I’m sure you have heard the news by now. Several people posted about it yesterday or this morning.
Let’s face it. I’ve been scooped.
After there were several instances of leaks and near leaks yesterday sharing that the Pentagon’s ban on transgender personnel was not going to survive the week, Secretary of Defense Ashton Carter came out with it.
Carter issued two directives. The first one established a Pentagon working group to “study over the next six months the policy and readiness implications of welcoming transgender persons to serve openly.”
At my direction, the working group will start with the presumption that transgender persons can serve openly without adverse impact on military effectiveness and readiness, unless and except where objective, practical impediments are identified.
The second directive stated that all decisions to dismiss troops with gender dysphoria would come under the purview of acting Secretary of Defense for personnel and readiness Brad Carson.
This second directive elevates further the level of action needed to dismiss transgender personnel. As background, here’s the Army doing more or less the same thing: Army discharge policy: Changing while remaining the same.

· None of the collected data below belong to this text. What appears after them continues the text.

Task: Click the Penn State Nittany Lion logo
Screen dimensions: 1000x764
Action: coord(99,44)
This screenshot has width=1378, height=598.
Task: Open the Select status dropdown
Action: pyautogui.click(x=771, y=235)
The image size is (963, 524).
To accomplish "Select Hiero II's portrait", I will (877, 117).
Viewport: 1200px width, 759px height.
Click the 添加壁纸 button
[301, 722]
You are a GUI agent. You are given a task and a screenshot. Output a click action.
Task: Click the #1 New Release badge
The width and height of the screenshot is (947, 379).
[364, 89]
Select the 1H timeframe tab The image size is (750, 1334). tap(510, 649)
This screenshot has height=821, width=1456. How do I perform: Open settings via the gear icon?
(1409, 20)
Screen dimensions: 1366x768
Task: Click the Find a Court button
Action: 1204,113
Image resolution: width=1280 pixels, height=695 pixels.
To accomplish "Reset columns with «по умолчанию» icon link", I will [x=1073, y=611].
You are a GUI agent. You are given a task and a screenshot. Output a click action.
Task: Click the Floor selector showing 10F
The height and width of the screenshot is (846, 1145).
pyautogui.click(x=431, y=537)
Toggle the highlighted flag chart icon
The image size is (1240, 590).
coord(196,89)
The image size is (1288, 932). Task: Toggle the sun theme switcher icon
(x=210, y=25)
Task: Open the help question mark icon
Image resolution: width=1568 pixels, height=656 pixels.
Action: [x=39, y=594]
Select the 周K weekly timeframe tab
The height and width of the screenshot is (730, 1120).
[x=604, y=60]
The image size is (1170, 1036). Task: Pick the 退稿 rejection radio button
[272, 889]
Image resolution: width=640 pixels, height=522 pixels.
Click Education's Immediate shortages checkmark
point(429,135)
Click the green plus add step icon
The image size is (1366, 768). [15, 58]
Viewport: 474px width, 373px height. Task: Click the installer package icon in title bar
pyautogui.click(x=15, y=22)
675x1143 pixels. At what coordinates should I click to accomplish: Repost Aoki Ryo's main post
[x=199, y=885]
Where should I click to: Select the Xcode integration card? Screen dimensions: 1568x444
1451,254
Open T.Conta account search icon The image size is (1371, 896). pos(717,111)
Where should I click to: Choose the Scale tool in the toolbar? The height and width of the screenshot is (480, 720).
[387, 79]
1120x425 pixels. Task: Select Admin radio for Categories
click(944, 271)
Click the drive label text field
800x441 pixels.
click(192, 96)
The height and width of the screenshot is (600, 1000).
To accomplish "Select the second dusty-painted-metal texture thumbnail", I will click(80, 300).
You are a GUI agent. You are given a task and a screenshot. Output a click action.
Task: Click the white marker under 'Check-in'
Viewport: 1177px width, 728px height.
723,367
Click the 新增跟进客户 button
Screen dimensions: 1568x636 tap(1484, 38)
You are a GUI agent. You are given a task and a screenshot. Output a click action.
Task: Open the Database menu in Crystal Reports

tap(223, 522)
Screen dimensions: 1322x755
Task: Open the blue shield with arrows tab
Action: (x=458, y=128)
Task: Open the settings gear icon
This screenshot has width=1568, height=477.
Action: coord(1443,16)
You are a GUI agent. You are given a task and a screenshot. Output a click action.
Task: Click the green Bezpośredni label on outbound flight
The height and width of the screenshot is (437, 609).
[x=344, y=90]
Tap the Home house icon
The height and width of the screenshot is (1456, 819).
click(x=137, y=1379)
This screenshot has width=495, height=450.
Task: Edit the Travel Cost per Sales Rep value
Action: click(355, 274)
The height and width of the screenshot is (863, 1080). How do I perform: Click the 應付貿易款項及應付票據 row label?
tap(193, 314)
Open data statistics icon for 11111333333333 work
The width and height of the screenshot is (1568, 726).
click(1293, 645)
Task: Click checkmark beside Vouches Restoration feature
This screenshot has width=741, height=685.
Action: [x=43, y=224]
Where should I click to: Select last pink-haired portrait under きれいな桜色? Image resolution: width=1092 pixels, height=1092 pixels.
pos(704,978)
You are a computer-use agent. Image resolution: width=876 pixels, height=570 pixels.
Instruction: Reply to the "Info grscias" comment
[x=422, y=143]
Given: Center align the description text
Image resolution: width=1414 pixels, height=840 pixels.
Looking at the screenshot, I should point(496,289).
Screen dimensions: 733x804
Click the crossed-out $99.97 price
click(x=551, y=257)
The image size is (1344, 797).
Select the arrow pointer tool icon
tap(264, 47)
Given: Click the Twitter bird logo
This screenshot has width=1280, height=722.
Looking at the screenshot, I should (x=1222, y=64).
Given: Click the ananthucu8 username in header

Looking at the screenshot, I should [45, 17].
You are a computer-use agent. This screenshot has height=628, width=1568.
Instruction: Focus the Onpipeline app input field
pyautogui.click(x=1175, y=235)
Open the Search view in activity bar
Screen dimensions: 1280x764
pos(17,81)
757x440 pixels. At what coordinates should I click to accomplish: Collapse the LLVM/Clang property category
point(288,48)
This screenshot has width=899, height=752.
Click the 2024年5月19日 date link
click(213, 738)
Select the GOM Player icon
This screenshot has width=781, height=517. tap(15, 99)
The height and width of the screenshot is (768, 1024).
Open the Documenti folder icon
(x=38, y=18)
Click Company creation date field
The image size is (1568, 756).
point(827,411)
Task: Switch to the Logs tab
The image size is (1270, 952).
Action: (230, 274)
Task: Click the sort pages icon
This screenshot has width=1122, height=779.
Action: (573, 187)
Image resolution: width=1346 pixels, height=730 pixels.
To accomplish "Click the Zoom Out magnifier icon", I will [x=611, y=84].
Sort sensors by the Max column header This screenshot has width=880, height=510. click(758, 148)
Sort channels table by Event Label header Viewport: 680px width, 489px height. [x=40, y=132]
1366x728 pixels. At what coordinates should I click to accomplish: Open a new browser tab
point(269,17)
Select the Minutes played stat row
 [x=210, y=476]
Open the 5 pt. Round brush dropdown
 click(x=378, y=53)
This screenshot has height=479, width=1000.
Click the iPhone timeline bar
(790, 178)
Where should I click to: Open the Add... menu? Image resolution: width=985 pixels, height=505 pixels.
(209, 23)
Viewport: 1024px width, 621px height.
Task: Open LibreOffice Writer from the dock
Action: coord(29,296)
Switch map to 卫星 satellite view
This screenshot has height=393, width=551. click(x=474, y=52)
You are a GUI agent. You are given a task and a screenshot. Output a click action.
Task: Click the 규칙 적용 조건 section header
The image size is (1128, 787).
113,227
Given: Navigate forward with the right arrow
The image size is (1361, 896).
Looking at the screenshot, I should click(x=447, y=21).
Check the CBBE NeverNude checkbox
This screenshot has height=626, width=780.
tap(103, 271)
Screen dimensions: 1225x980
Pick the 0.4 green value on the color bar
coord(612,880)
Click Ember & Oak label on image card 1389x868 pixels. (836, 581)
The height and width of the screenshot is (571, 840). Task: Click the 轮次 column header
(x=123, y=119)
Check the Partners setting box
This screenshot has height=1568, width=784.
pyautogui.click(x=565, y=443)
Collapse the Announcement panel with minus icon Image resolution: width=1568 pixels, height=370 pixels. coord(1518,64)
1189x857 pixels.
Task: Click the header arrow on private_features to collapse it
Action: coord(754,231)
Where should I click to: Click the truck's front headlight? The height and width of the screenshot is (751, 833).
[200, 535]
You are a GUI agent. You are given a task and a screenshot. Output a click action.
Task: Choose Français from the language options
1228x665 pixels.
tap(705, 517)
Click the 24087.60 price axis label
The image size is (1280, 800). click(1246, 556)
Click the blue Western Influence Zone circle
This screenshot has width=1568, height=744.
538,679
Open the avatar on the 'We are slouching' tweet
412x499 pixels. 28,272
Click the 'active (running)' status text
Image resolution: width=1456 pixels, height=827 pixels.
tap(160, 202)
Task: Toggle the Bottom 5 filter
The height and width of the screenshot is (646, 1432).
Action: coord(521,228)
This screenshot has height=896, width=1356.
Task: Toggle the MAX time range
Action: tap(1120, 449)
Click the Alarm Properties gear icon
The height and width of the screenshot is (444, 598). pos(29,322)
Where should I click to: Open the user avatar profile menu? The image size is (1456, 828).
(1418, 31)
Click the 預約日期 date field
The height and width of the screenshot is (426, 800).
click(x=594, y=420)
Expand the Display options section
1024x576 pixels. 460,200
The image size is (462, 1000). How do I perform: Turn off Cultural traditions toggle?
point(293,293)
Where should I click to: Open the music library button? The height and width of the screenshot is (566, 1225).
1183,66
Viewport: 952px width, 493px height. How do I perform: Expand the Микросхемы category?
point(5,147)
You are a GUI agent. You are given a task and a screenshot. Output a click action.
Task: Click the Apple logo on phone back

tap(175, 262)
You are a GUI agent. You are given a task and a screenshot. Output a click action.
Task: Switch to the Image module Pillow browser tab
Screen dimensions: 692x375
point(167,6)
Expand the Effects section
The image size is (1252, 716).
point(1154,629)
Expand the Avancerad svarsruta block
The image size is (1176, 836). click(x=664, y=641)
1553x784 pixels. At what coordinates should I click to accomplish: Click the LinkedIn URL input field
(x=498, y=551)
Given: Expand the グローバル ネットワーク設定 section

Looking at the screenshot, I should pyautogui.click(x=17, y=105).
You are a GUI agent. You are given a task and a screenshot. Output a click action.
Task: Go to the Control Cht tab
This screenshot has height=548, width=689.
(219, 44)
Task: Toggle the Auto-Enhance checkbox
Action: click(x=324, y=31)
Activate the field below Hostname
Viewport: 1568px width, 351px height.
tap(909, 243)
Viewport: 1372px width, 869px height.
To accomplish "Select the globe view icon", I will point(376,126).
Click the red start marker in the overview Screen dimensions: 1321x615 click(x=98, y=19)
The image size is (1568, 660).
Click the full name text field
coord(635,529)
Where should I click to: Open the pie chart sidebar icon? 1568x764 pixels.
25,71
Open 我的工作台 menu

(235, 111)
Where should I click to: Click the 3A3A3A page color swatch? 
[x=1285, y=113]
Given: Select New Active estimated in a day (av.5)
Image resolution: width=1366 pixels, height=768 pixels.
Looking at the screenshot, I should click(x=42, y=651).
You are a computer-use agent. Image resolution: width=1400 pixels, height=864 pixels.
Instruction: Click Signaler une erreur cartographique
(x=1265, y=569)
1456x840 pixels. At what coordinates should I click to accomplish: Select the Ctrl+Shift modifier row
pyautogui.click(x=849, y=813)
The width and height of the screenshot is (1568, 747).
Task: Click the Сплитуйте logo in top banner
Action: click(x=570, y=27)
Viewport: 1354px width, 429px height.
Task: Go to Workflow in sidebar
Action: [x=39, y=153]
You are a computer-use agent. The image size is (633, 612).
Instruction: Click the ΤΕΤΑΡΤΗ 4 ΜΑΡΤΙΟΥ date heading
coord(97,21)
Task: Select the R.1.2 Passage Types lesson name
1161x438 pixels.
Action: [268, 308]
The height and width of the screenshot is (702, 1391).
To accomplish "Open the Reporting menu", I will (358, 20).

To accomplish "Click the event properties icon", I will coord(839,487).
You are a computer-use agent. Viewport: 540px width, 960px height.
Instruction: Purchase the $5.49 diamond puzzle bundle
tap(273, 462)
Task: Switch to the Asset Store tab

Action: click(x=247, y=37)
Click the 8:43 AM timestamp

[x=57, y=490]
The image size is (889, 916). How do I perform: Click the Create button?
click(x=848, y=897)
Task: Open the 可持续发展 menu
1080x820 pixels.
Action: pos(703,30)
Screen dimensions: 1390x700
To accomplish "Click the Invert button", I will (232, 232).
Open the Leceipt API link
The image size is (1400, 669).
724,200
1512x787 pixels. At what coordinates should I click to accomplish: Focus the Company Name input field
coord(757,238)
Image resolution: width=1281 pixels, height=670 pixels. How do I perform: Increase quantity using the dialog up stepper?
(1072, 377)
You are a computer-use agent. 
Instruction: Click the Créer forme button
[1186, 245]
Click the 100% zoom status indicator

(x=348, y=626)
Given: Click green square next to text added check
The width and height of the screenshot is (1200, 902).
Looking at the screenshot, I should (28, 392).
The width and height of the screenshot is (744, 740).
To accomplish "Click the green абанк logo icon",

Then came the Air Force: Air Force cracks open the door to transgender service
And most recently, the Navy and Marines: Another shoe drops
More background is available here: Congressional Research Service on being transgender in the military
I think human stories are important on this issue. With over 15000 transgender military personnel estimated by the Williams Institute and the Palm Center, surely there must have been some. And there were:
Sgt. Shane Ortega: Squared Away
Major Jamie Lee Henry: Pentagon Pride
Staff Sgt. Patricia King: One nibble at a time, the barriers–they crumble
Jess Shipps: She tried
The new directives are aimed at keeping existing transgender personnel in the military. They will not allow the enlistment of new transgender personnel.
Basically, some people are freaked:
Senior brass have been skeptical of changing the transgender policy, arguing in private that the services have undergone rapid change in recent years and needed time to adjust to them, according to two Defense officials who spoke on condition of anonymity because they were not authorized to speak publicly. They pointed to the ban on gay and lesbian troops being lifted and women being integrated into previously closed combat fields.
I applaud Secretary Carter’s decision to establish a working group to study the policy and readiness implications of allowing transgender persons to serve openly. The brave men and women who serve in our military should not be excluded from the rights and freedoms that they risk their lives to protect. It’s that simple.
–Rep. Adam Smith (D-WA), ranking member, House Armed Services Committee
Today’s announcement is welcome news, not just for the 15,500 transgender personnel serving currently, but for all Americans. The Pentagon should move quickly to replace the ban with inclusive policy, and its review process should be informed by the social science research that explains how to do so. Both the research as well as the lessons of 18 foreign militaries that have lifted their bans on transgender personnel show that lifting the ban will not be difficult.
–Aaron Belkin, director, Palm Center
Young Americans today are more diverse, open and tolerant than past generations. And if we’re going to attract the best and brightest among them to contribute to our mission of national defense, we have to ourselves be more open, diverse and tolerant, too.
Transgender people are said to serve in the military at a rate that is 4 to 5 times that of non-transgender people.
Army Capt. Jacob Eleazer, who joined as a woman and now identifies as a man, greeted the news Monday with relief. For years he has gone back and forth with leadership over his gender identity, at times fearing he would be dismissed. Most recently, he said, he was admonished for allowing officer candidates to address him as “sir.”